***** Provided records *****

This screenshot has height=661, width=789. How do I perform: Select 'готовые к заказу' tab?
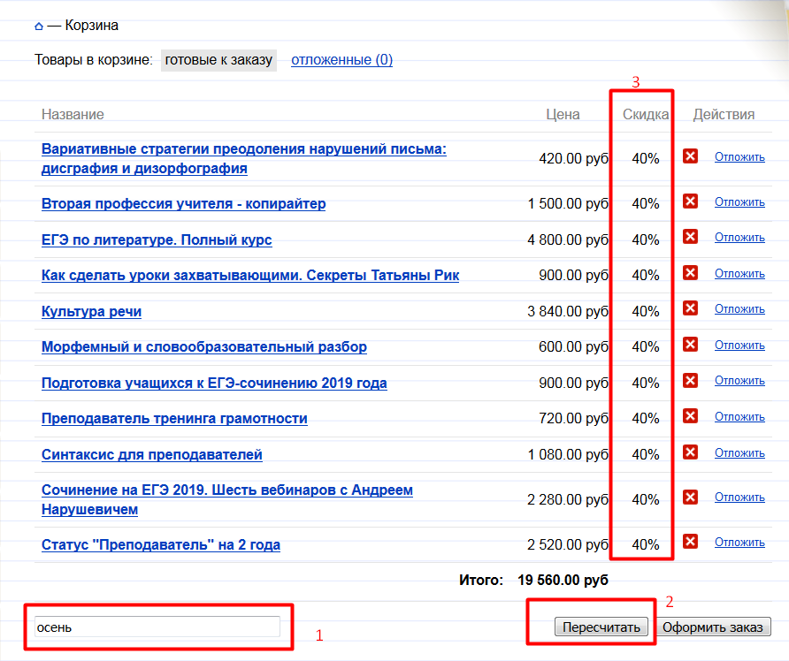pyautogui.click(x=218, y=60)
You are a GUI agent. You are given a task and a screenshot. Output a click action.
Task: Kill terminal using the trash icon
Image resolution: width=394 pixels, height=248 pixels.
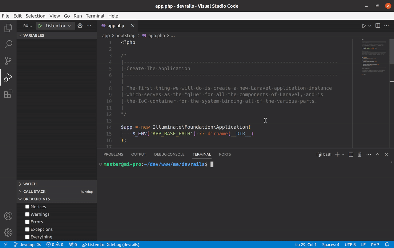(x=360, y=154)
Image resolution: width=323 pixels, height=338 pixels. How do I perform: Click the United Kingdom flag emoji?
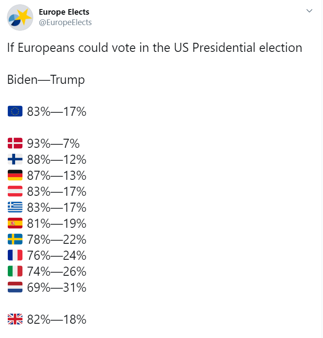coord(15,319)
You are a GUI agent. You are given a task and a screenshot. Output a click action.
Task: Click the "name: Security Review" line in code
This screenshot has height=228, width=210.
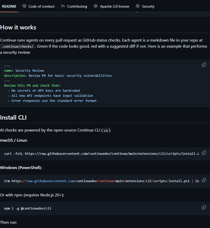[x=24, y=70]
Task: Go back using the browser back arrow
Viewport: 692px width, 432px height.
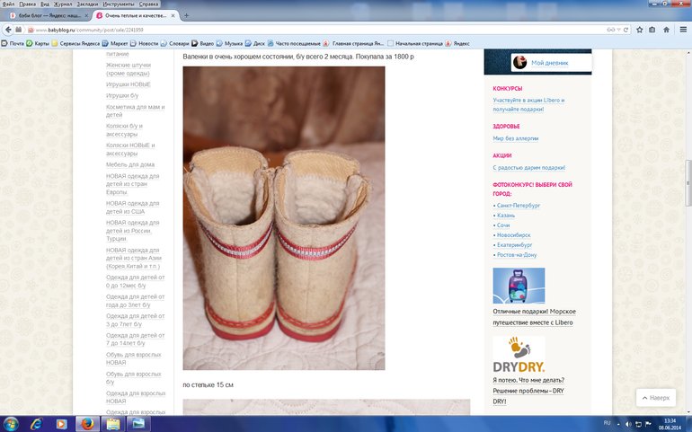Action: click(x=8, y=30)
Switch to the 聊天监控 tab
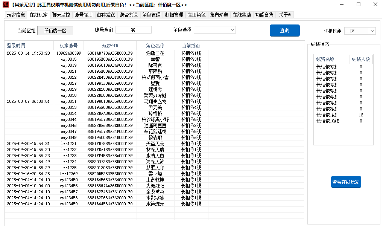Image resolution: width=383 pixels, height=226 pixels. click(61, 15)
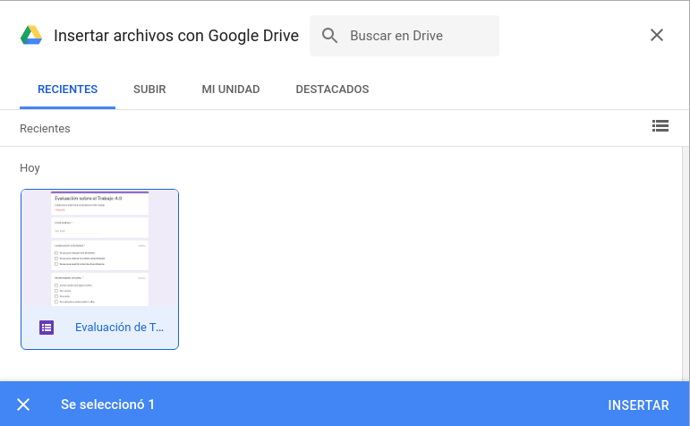Screen dimensions: 690x426
Task: Open the RECIENTES tab
Action: (67, 89)
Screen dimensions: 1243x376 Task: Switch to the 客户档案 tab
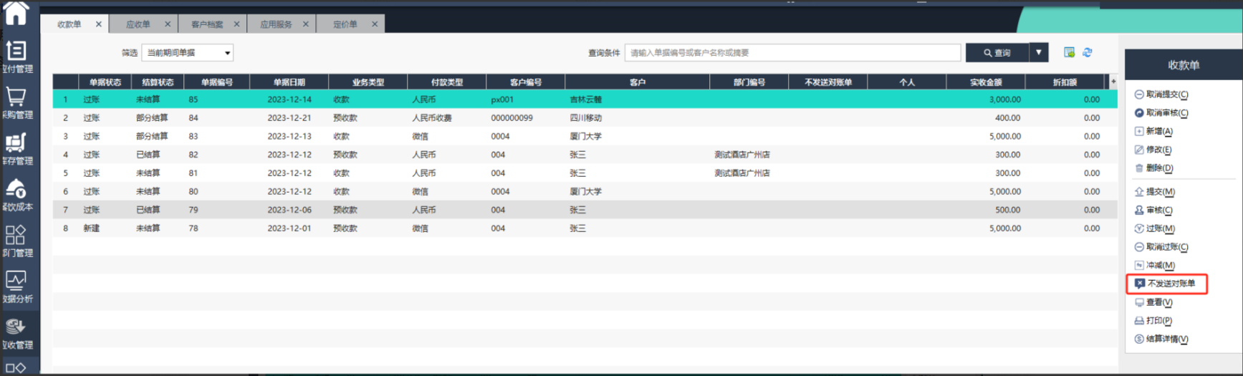click(x=207, y=24)
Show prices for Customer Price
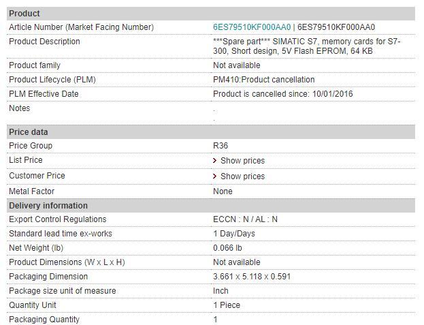The width and height of the screenshot is (424, 325). [242, 176]
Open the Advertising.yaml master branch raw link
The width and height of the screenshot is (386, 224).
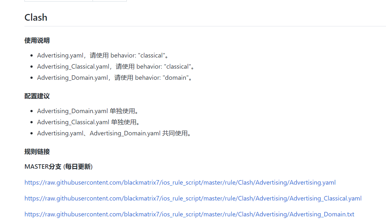point(180,182)

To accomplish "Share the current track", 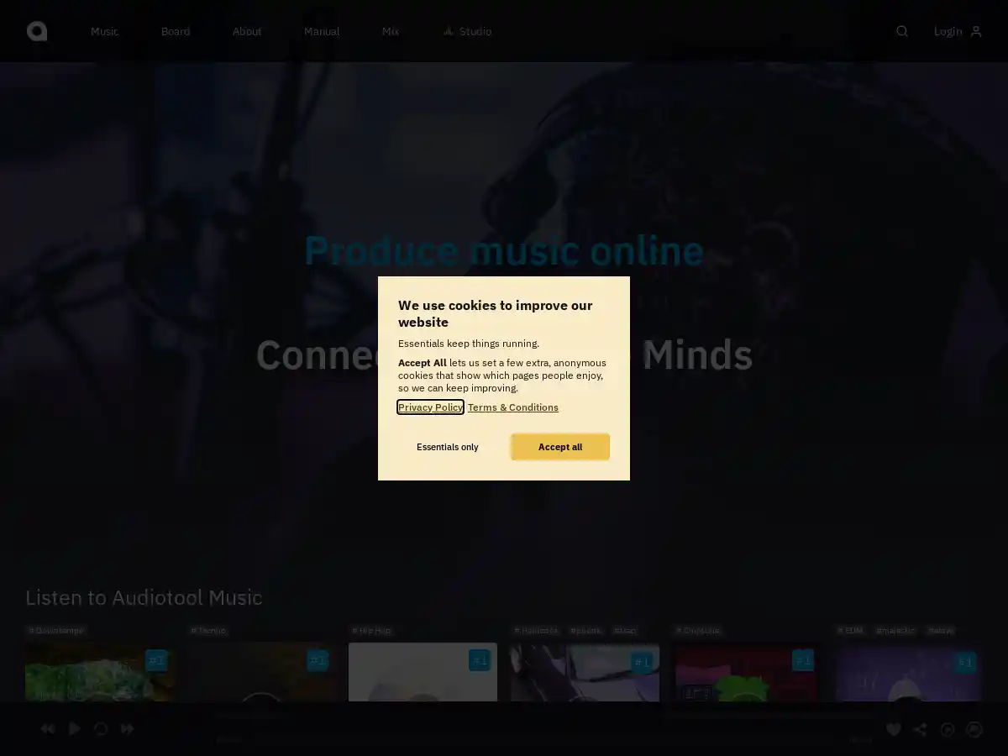I will coord(920,729).
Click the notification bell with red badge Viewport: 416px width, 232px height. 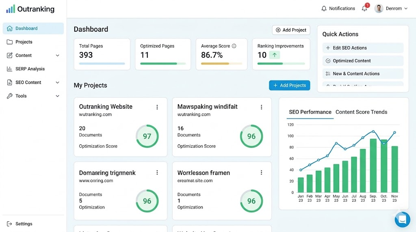coord(364,8)
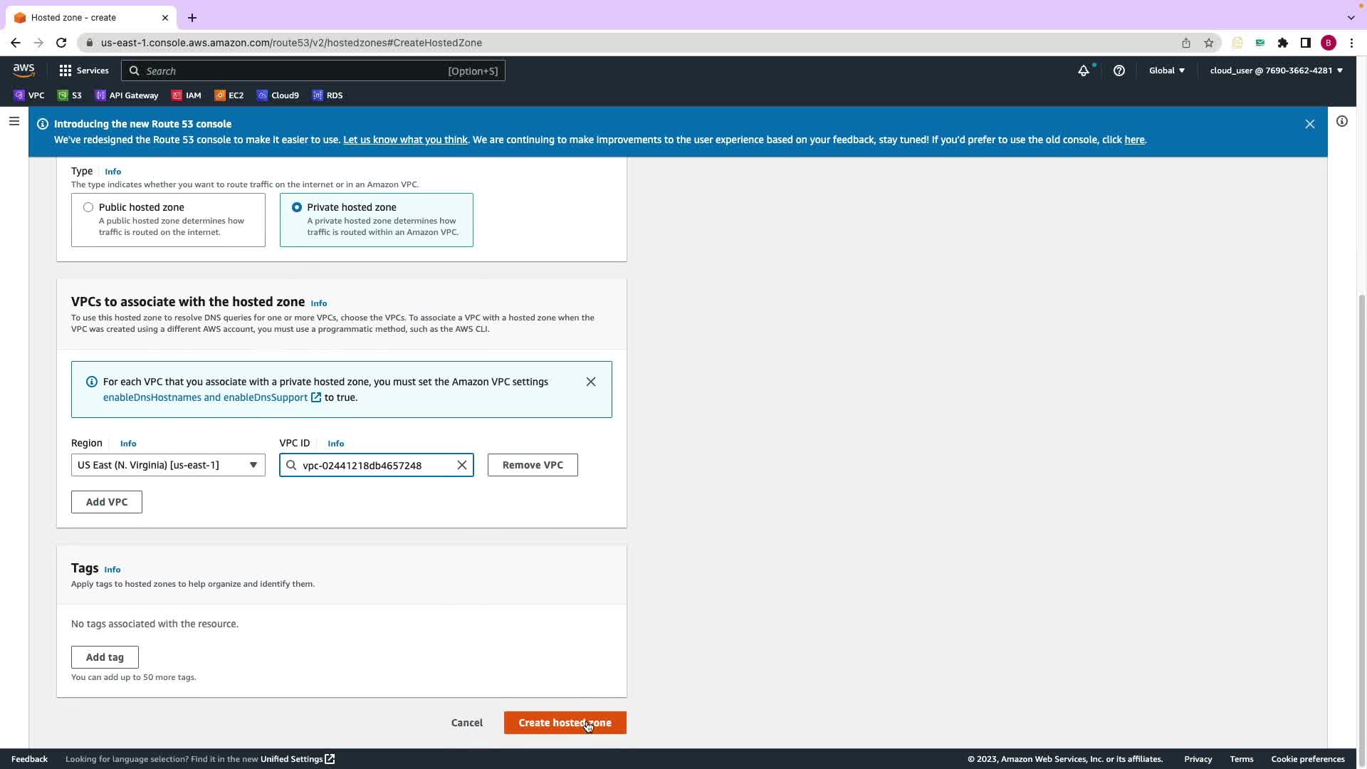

*****

▸ Your task
Quote verbatim the part of the entries that opens with the line containing "Image resolution: width=323" and closes with the line containing "click(x=207, y=24)", including both of those lines. Leave the pictures out of your answer.

▸ Task result
Image resolution: width=323 pixels, height=338 pixels. How do I perform: Click the United Kingdom flag emoji?
coord(15,319)
You are a GUI agent. You are given a task and a screenshot. Output a click action.
Task: Click the "name: Security Review" line in code
This screenshot has height=228, width=210.
[x=24, y=70]
Task: Go back using the browser back arrow
Viewport: 692px width, 432px height.
Action: click(x=8, y=30)
Switch to the 聊天监控 tab
Image resolution: width=383 pixels, height=226 pixels. click(61, 15)
Screen dimensions: 690x426
Task: Open the RECIENTES tab
Action: (67, 89)
Screen dimensions: 1243x376 Task: Switch to the 客户档案 tab
click(x=207, y=24)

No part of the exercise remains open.